Aaj English TV

Sunday, November 24, 2024  
21 Jumada Al-Awwal 1446  

Over 20pc textile export orders diverted to foreign countries

More than 15-20 percent textile export orders of Pakistan have been diverted to Bangladesh, India and Sri Lanka during last one year due to gas and electricity load shedding.

Sources told Business Recorder here on Tuesday that due to excessive load shedding, textile industrialists are finding it difficult to fill textile export orders in time. Resultantly, the foreign buyers are diverting export orders to neighbouring countries, inflicting huge loss to the Pakistan.

"The textile industry has been suffering severely from the day by day increasing load shedding of electricity and gas. The textile industry is the major foreign exchange earner in Pakistan which is currently going through a very critical phase of history", sources said.

The industry is dependent on availability of cotton, which has been damaged due to recent floods. Almost 74 percent cotton crop has been damaged in Sindh with 1938,000 tons production losses, against the initial estimates of about 2614,000 tons of output. Cotton was sown on 1634,000 acres of land while 1211,000 acres of crop area was destroyed.

Cotton is Pakistan's main cash crop, contributing 1.4 percent to GDP. Fiscal year 2011-12 is the second year when the crop has suffered as cotton output fell to 11.70 million bales against a target of 14 million bales due to 2010 devastating floods.

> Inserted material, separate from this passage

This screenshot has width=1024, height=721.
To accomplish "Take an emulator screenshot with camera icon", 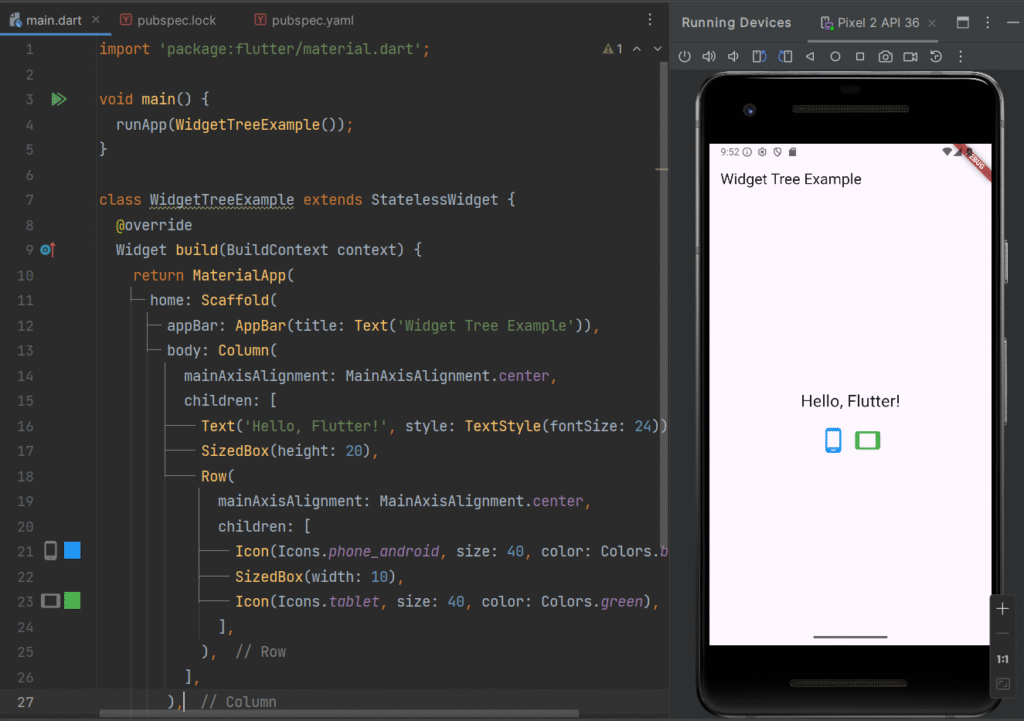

Sources said that smaller cotton crop would have negative implications on the value-added sector. Last year, too, yarn shortages and extremely high prices of cotton yarn led to lower than expected foreign exchange earnings.

Despite the recent floods in lower Sindh, which caused great loss to cotton crop, the country is still likely to achieve 12-12.5 million bales during the current fiscal year 2011-12. That would be more than last year's production.

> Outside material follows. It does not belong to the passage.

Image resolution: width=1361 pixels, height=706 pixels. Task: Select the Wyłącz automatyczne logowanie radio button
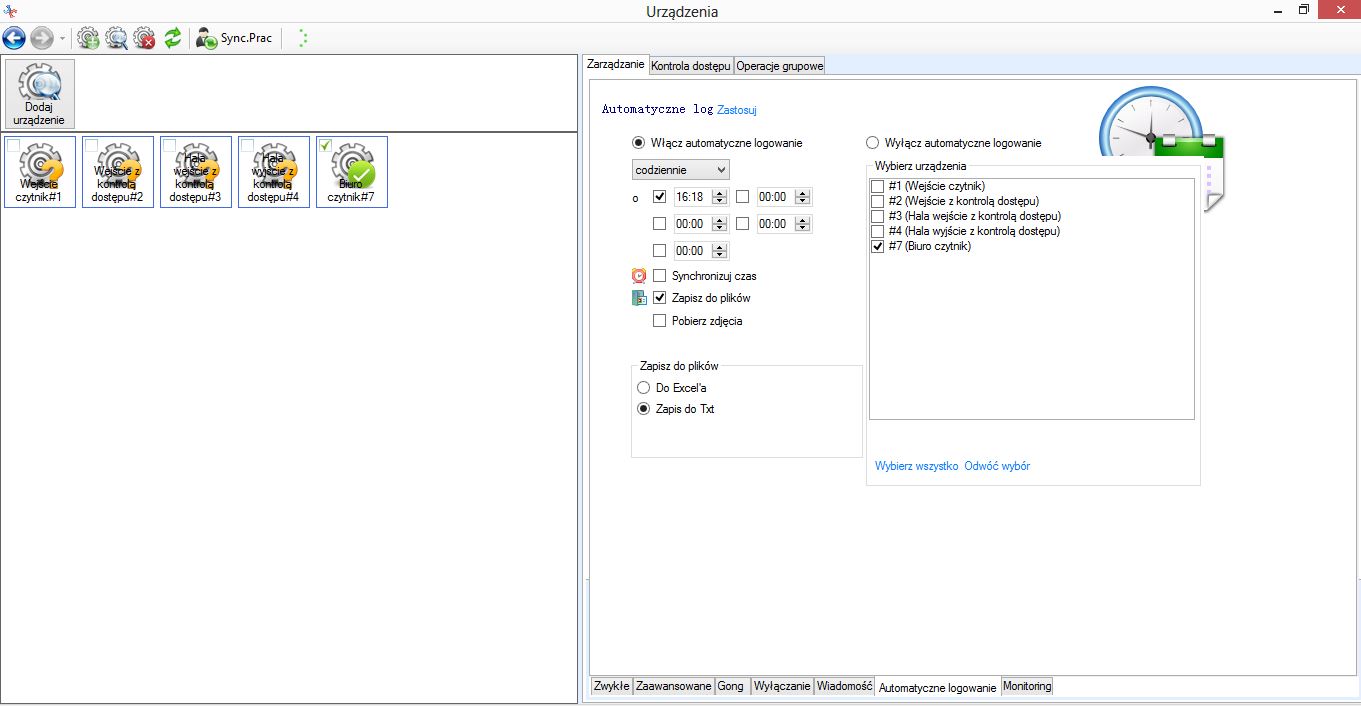point(872,143)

"We will have to import 1.5-2 million bales of cotton this year from neighbouring countries like India, China etc to meet domestic requirements", sources said.

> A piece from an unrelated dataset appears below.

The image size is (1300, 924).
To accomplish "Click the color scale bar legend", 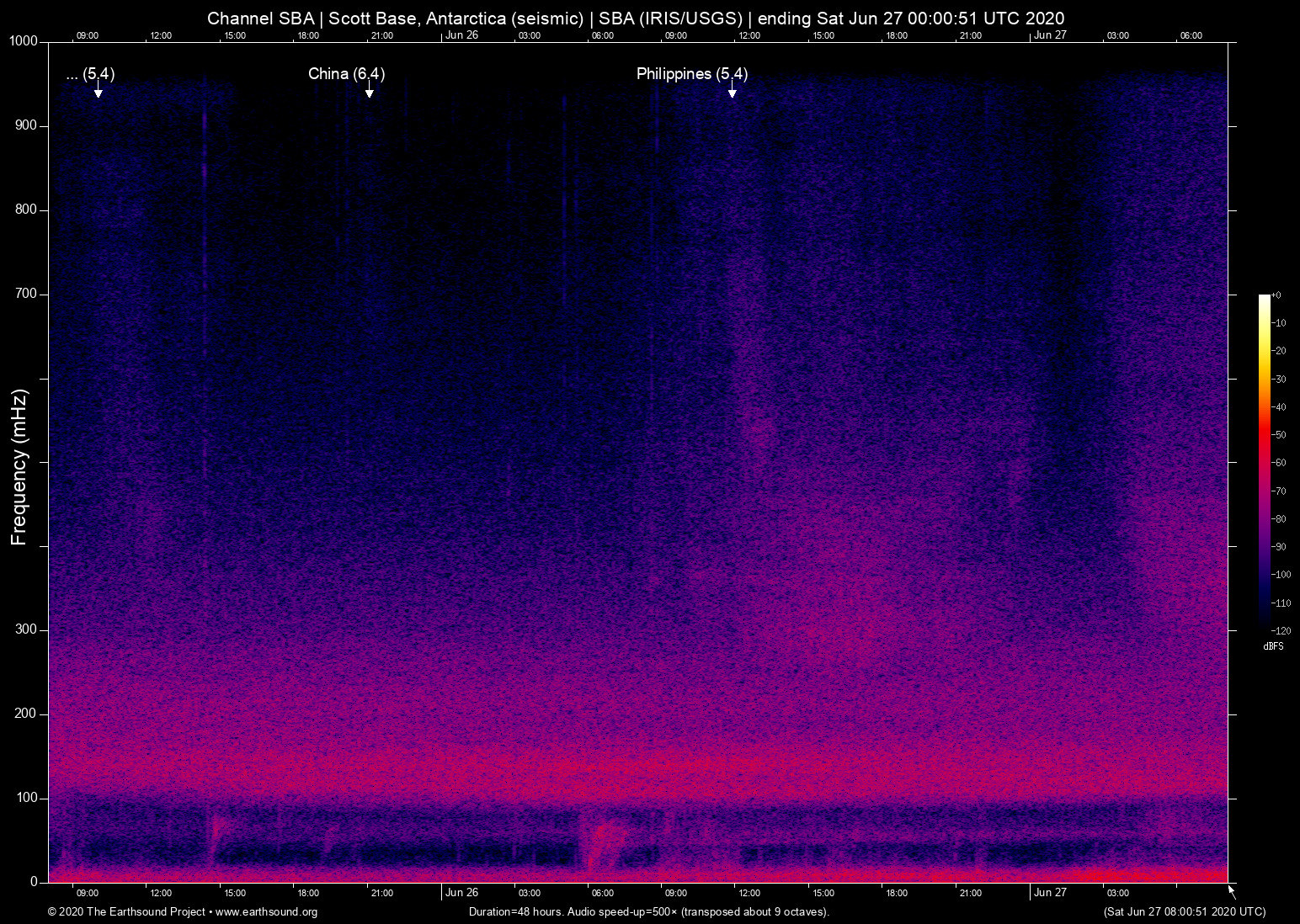I will point(1264,460).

They said: "Due to day by day increasing electricity and gas tariff, the overall cost of production of textile items is increasing with each passing day. We have to pay 12 cents per unit for electricity while in Bangladesh it is 7 cents/unit. Similarly, in Pakistan the industrialists have to pay 16 cents per cubic metre of gas while in Bangladesh it is 7 cents/cubic metre.

Also in Bangladesh, 10 percent cash subsidy is granted to textile industrialists in local purchase of textile goods. Almost 50 percent textile export orders are booked from Karachi and everyone knows about the worsening law and order condition of the city.

New prospective foreign buyers of our textile items hesitate to book orders from Pakistan. They prefer neighbouring countries like India and Bangladesh rather than Pakistan."

Sources in the Textile Ministry said that the government is unlikely to extend any support to the farmers. Crops come under the jurisdiction of Agriculture Ministry, which is being transferred to the provinces under the 18th amendment.

However, it is expected that Prime Minister and President will announce some subsidies on pesticides and seeds.